Jour Fixe 116 | Zoltán Brys: Estimating the effect of inaccurate edge information on centrality ranking order - case study of a university classroom network

   25th May 2023 - 25th May 2023

The Centre for Social Sciences Institute for Sociology cordially invites you to

Jour Fixe 116. 

 

Zoltán Brys: Estimating the effect of inaccurate edge information on centrality ranking order - case study of a university classroom network

 

Presenter: Zoltán Brys (CSS Institute for Sociology) 
Co-presenter: Júlia Galántai (CSS Institute for Sociology) 

Date: 25 May, 2023, 1 p.m.

Opponents: László Hajdu (University of Primorska), András Bóta (Lulea University of Technology) and Bence Kollányi (Centre for Social Sciences, RECENS)

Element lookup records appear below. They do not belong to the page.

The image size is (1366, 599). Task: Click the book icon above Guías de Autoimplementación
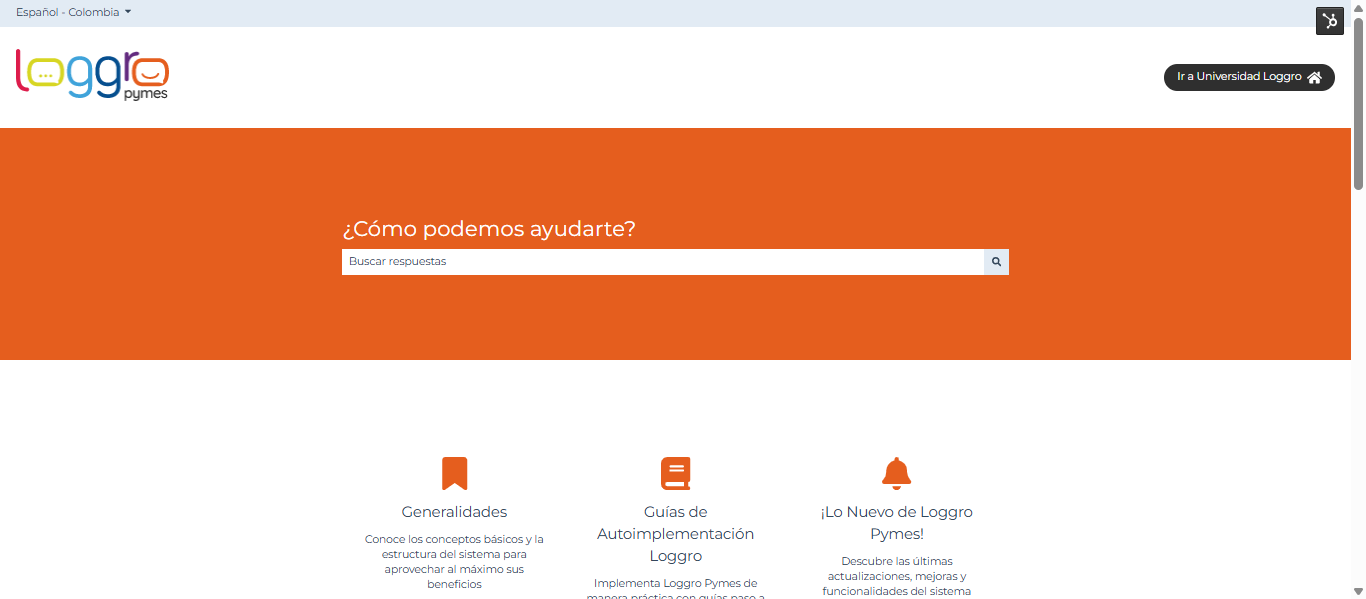pos(675,473)
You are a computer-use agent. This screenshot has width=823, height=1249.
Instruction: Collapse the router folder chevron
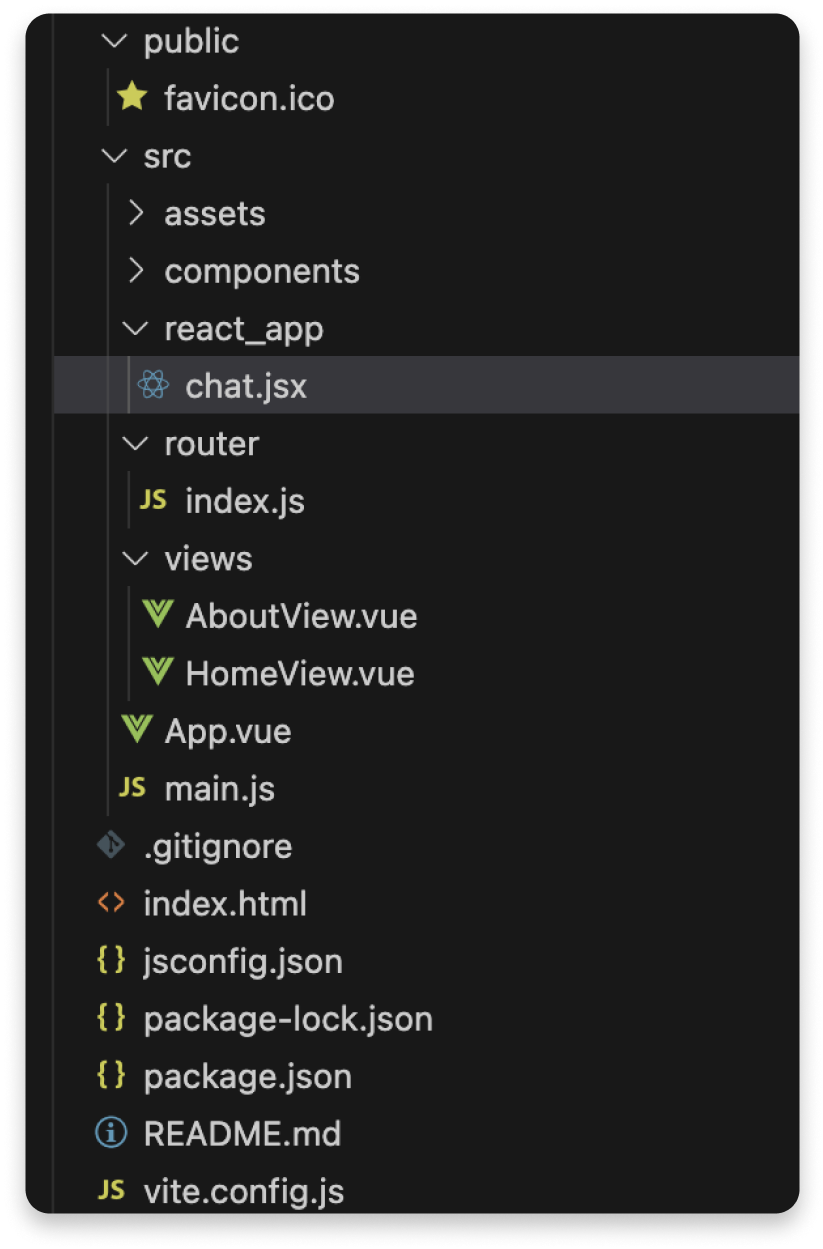pos(137,443)

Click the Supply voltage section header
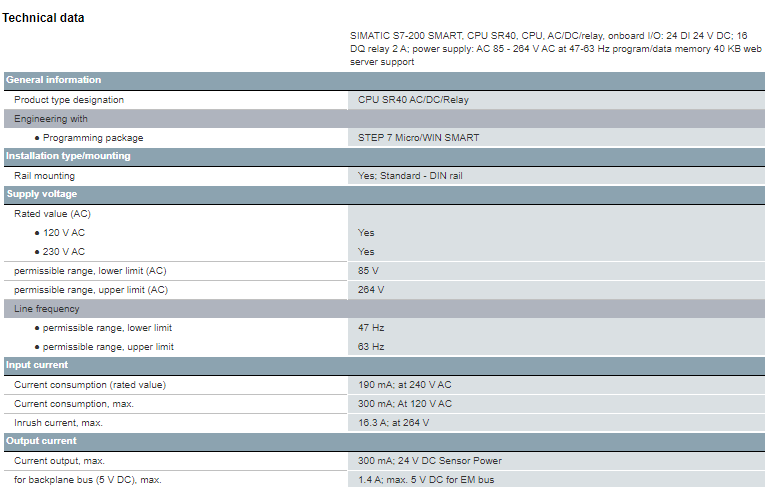[41, 194]
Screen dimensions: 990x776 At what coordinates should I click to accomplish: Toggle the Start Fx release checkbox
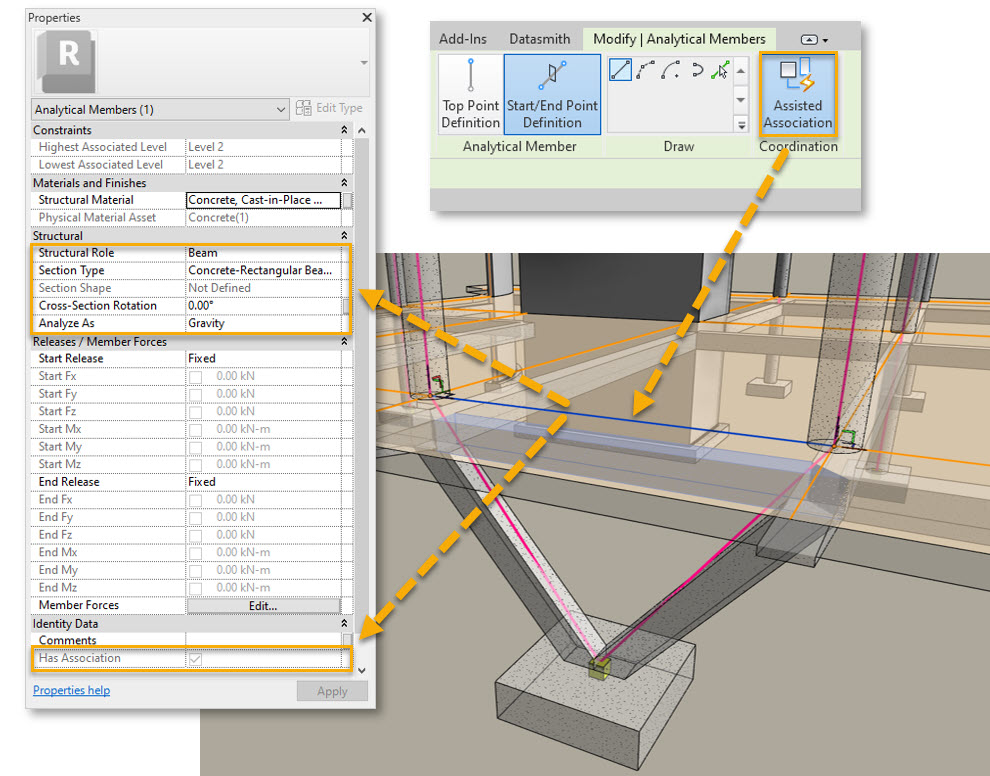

Venue: Centre for Social Sciences, room B.1.15 (HU-1097 Budapest Tóth Kálmán utca 4.)

Online:

https://us06web.zoom.us/j/87213752214?pwd=OXkrNFBDV1lVWG95eGEycVRhRUFJdz09

Meeting ID: 872 1375 2214

Passcode: 104159

 

Abstract:

Collecting complete data on classroom networks is rarely possible. Absences, recall bias, response bias, compliance bias, and mistyping all result in incomplete input data. These noises affect the reliability of various centrality measures. Earlier studies highlighted the relative stability of degree centrality and eigenvector centrality and showed the instability of closeness centrality and betweenness centrality. Also it is known that the topology of the graphs also influences the robustness of centrality measures.

As in classroom network studies researchers typically know the number of nodes, we argue that specific studies are required which only estimate the effect of edge noise in classroom networks.

In this case study we used non-surveyed data of a university classroom (Fire et al. 2012) and we tested the sensitivity of various centrality measures against random edge deletion and random edge addition.  The proportion of discordant pairs between the original and sampled ranking was used as sensitivity/robustness measure. Using various exponential and sigmoid approximations we estimated the robustness of centrality measures against random edge deletion and to random edge addition.

Albeit our findings are limited to analyzed graph, our results suggest that edge information might have stronger effect on centrality measures of classroom networks than we thought.